## Problem requirements:
What is needed is an exact copy of every record.

•••••

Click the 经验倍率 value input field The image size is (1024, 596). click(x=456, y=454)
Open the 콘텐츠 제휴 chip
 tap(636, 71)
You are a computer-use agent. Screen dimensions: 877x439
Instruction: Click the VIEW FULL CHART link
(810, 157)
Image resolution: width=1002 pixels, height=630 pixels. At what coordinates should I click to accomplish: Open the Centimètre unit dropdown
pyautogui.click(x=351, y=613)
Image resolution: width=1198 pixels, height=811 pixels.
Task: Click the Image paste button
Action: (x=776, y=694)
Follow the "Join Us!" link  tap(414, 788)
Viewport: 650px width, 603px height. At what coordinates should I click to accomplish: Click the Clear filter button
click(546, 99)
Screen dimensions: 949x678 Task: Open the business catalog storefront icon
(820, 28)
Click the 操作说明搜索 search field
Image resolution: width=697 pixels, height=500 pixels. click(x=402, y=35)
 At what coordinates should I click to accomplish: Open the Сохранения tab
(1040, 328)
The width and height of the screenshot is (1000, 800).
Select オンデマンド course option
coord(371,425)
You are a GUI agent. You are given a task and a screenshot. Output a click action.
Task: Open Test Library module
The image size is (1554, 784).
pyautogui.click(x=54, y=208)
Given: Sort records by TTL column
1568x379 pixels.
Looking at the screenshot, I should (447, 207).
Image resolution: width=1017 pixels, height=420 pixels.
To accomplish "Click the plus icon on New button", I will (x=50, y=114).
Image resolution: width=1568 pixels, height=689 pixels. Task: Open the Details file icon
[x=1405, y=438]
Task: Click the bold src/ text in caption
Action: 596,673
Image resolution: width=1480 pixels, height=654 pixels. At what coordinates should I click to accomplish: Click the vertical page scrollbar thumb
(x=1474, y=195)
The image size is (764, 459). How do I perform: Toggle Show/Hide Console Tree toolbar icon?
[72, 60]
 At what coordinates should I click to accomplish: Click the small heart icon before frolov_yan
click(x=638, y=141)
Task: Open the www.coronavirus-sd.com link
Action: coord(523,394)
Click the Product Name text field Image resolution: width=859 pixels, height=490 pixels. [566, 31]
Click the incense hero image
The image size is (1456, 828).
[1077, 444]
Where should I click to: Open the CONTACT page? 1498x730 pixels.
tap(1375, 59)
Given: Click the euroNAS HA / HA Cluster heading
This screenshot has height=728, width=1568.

•••••

## Completed exercise:
Click the 经验倍率 value input field The image size is (1024, 596). click(x=456, y=454)
Open the 콘텐츠 제휴 chip
 tap(636, 71)
You are a computer-use agent. Screen dimensions: 877x439
Instruction: Click the VIEW FULL CHART link
(810, 157)
Image resolution: width=1002 pixels, height=630 pixels. At what coordinates should I click to accomplish: Open the Centimètre unit dropdown
pyautogui.click(x=351, y=613)
Image resolution: width=1198 pixels, height=811 pixels.
Task: Click the Image paste button
Action: (x=776, y=694)
Follow the "Join Us!" link  tap(414, 788)
Viewport: 650px width, 603px height. At what coordinates should I click to accomplish: Click the Clear filter button
click(546, 99)
Screen dimensions: 949x678 Task: Open the business catalog storefront icon
(820, 28)
Click the 操作说明搜索 search field
Image resolution: width=697 pixels, height=500 pixels. click(x=402, y=35)
 At what coordinates should I click to accomplish: Open the Сохранения tab
(1040, 328)
The width and height of the screenshot is (1000, 800).
Select オンデマンド course option
coord(371,425)
You are a GUI agent. You are given a task and a screenshot. Output a click action.
Task: Open Test Library module
The image size is (1554, 784).
pyautogui.click(x=54, y=208)
Given: Sort records by TTL column
1568x379 pixels.
Looking at the screenshot, I should (447, 207).
Image resolution: width=1017 pixels, height=420 pixels.
To accomplish "Click the plus icon on New button", I will (x=50, y=114).
Image resolution: width=1568 pixels, height=689 pixels. Task: Open the Details file icon
[x=1405, y=438]
Task: Click the bold src/ text in caption
Action: 596,673
Image resolution: width=1480 pixels, height=654 pixels. At what coordinates should I click to accomplish: Click the vertical page scrollbar thumb
(x=1474, y=195)
The image size is (764, 459). How do I perform: Toggle Show/Hide Console Tree toolbar icon?
[72, 60]
 At what coordinates should I click to accomplish: Click the small heart icon before frolov_yan
click(x=638, y=141)
Task: Open the www.coronavirus-sd.com link
Action: coord(523,394)
Click the Product Name text field Image resolution: width=859 pixels, height=490 pixels. [566, 31]
Click the incense hero image
The image size is (1456, 828).
[1077, 444]
Where should I click to: Open the CONTACT page? 1498x730 pixels.
tap(1375, 59)
Given: Click the euroNAS HA / HA Cluster heading
This screenshot has height=728, width=1568.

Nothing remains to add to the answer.